Nel 2025 si registra un leggero calo dell’età media degli acquirenti, che scende da 43,5 a 43,2 anni. Un dato apparentemente marginale, ma che riflette un cambiamento più profondo nella composizione del mercato.

La fascia più attiva è quella tra i 18 e i 34 anni, che rappresenta il 30,7% degli acquirenti. Un ribaltamento rispetto al 2019, quando il gruppo dominante era quello tra i 35 e i 44 anni (27,8%).

Tra le grandi città spicca ancora Milano, dove gli under 34 raggiungono il 35,5% delle compravendite, seguita da Torino con il 35,4%.

Trilocali sempre al primo posto, ma cambiano le preferenze urbane

Sul fronte delle tipologie abitative, il trilocale si conferma la soluzione più richiesta a livello nazionale, con il 33,8% delle compravendite. Seguono le abitazioni indipendenti e semindipendenti, che raggiungono il 21,6%, in crescita rispetto al 19% del 2019 e stabilizzate sopra il 21% dopo il periodo pandemico.

Nelle grandi città, però, emergono preferenze diverse: il trilocale resta al primo posto (34,7%), ma i bilocali salgono al secondo con il 29%.

Il caso più emblematico è quello di Milano, dove il bilocale domina con il 48,2% degli acquisti, mentre a Roma prevalgono i trilocali con il 39,9%.

Efficienza energetica: cresce l’attenzione degli acquirenti

Un segnale importante arriva anche dal fronte della sostenibilità.

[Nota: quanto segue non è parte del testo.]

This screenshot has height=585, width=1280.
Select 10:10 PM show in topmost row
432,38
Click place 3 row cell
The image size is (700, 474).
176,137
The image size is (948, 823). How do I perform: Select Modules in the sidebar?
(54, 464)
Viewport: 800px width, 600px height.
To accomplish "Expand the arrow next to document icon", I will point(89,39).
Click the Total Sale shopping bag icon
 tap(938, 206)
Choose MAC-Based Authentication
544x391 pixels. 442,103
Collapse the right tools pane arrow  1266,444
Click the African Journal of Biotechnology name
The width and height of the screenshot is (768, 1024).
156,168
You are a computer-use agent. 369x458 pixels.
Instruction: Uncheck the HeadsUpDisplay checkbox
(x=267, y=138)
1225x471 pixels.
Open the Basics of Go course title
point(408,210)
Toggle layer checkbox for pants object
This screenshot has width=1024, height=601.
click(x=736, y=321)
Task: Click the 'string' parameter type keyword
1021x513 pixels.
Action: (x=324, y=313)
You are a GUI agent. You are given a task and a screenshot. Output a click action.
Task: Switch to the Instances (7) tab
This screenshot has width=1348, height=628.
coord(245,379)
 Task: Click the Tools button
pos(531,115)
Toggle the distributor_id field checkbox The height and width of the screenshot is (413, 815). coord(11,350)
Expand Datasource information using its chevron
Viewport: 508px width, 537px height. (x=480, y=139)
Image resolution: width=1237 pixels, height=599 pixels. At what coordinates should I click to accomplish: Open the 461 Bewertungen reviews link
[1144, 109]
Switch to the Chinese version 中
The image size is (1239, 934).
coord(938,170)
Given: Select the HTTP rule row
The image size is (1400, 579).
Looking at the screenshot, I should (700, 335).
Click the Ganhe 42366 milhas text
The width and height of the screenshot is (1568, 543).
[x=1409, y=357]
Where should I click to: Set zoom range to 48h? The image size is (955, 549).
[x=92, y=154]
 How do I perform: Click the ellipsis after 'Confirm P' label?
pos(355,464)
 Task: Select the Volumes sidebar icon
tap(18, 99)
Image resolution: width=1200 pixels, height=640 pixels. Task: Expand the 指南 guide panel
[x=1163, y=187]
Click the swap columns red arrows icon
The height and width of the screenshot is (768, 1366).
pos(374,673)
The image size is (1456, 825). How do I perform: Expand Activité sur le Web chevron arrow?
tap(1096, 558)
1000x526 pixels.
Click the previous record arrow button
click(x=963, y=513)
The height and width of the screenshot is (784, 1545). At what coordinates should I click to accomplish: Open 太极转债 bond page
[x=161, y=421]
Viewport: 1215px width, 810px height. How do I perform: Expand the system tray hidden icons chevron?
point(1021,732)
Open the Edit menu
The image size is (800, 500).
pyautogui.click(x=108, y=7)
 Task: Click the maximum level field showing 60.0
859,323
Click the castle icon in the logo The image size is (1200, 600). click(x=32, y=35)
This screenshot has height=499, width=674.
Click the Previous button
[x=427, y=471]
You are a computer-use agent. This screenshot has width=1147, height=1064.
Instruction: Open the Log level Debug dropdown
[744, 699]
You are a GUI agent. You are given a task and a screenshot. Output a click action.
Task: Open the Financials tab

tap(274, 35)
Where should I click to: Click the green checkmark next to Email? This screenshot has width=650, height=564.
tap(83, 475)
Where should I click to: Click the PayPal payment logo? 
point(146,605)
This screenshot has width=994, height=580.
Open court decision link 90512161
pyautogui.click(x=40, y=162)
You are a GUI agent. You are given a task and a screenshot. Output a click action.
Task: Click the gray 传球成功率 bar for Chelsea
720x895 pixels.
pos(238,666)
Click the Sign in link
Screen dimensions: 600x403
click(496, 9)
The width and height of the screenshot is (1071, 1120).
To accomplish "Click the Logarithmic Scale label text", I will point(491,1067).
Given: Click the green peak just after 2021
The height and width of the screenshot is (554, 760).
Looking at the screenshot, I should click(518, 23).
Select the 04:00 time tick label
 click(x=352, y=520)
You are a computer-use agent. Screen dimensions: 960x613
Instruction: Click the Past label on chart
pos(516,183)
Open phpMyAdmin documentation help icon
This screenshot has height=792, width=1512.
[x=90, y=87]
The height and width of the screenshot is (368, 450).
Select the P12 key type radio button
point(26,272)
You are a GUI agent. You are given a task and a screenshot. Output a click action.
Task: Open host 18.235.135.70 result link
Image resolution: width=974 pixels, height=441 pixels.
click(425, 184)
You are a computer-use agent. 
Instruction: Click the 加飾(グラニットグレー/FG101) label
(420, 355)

Le abitazioni in classe energetica A e B rappresentano l’8,5% delle compravendite, in aumento rispetto al 7,8% del 2024.

Pur restando una quota ancora contenuta, il dato indica una crescente sensibilità verso l’efficienza energetica e i costi di gestione degli immobili.

Boom di single e acquirenti stranieri

Il profilo degli acquirenti continua a evolversi. Cresce la quota di single, che passa dal 32,0% del 2024 al 33,5% nel 2025. Ancora una volta è Milano a guidare la tendenza, con una percentuale che sfiora il 47%.

Parallelamente, aumenta in modo significativo la presenza di acquirenti stranieri: nel 2025 rappresentano il 14% del totale, contro il 9,5% del 2019. Un incremento costante che evidenzia l’attrattività del mercato immobiliare italiano a livello internazionale.

Perché si vende casa: qualità della vita e bisogno di liquidità

Sul versante dei venditori emergono motivazioni chiare. Il 44,4% decide di vendere per migliorare la qualità abitativa, mentre il 43,3% lo fa per ottenere liquidità. Più marginale, ma comunque rilevante, la quota di chi vende per trasferirsi (12,3%).

Rispetto al 2024 cresce la componente di chi vende per acquistare una casa migliore, segnale di un mercato ancora dinamico e orientato al miglioramento delle condizioni abitative.

Venditori più maturi e famiglie protagoniste

Dal punto di vista anagrafico, il mercato delle vendite è dominato da fasce più mature. Il 35% dei venditori ha più di 64 anni, mentre il 25,6% si colloca tra i 55 e i 64 anni. L’età media si attesta a 56,5 anni.

A vendere sono soprattutto nuclei familiari: coppie e famiglie rappresentano il 68% del totale, contro il 32% composto da single, vedovi, separati e divorziati.